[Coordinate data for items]
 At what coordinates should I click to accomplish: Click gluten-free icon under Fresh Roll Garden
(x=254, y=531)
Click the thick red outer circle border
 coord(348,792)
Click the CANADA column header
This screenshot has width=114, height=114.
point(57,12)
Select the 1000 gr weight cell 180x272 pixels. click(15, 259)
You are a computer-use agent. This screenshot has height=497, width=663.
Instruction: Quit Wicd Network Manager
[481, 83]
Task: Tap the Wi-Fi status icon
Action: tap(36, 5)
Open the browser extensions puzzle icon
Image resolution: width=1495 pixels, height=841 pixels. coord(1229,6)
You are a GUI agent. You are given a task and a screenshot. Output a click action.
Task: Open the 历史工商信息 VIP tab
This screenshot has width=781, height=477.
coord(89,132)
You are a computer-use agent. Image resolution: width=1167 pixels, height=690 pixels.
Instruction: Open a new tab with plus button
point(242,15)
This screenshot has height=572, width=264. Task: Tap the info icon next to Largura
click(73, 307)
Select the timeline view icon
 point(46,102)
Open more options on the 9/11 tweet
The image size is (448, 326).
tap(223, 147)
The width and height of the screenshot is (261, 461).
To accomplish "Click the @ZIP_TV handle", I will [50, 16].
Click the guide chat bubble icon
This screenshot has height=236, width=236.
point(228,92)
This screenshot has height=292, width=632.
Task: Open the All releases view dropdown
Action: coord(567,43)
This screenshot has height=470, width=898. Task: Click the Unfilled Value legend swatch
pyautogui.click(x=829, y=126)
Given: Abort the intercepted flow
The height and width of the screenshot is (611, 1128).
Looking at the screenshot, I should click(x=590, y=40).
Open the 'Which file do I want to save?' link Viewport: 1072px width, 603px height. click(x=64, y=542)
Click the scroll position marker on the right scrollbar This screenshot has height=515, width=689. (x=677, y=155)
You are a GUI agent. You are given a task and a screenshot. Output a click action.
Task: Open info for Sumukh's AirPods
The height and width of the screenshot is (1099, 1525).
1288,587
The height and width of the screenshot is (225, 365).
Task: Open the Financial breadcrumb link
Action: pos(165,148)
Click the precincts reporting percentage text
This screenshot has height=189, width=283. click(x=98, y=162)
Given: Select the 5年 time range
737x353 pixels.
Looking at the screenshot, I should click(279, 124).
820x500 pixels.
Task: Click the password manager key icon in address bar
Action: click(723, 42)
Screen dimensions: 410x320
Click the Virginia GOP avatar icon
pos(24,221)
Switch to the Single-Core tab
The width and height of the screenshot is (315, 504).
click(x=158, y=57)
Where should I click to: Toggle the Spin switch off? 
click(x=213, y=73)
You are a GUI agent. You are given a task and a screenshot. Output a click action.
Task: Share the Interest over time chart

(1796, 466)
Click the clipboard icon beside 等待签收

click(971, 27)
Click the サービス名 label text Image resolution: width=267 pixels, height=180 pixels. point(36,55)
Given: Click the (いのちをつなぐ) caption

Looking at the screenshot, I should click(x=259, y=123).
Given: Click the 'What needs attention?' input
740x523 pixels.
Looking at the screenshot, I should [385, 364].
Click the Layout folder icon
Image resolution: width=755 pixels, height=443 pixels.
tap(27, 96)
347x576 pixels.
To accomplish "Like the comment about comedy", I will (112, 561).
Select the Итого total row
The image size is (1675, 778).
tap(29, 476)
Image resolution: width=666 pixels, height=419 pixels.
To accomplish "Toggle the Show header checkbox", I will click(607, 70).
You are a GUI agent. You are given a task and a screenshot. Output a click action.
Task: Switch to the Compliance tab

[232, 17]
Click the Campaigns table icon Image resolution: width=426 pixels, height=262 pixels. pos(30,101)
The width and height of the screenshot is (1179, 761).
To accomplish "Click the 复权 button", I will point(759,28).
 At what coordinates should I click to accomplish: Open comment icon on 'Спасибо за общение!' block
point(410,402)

**Given task**
Retype the material from the line containing "The width and height of the screenshot is (1179, 761)." through its final line.

**Completed task**
The width and height of the screenshot is (1179, 761).
To accomplish "Click the 复权 button", I will point(759,28).
 At what coordinates should I click to accomplish: Open comment icon on 'Спасибо за общение!' block
point(410,402)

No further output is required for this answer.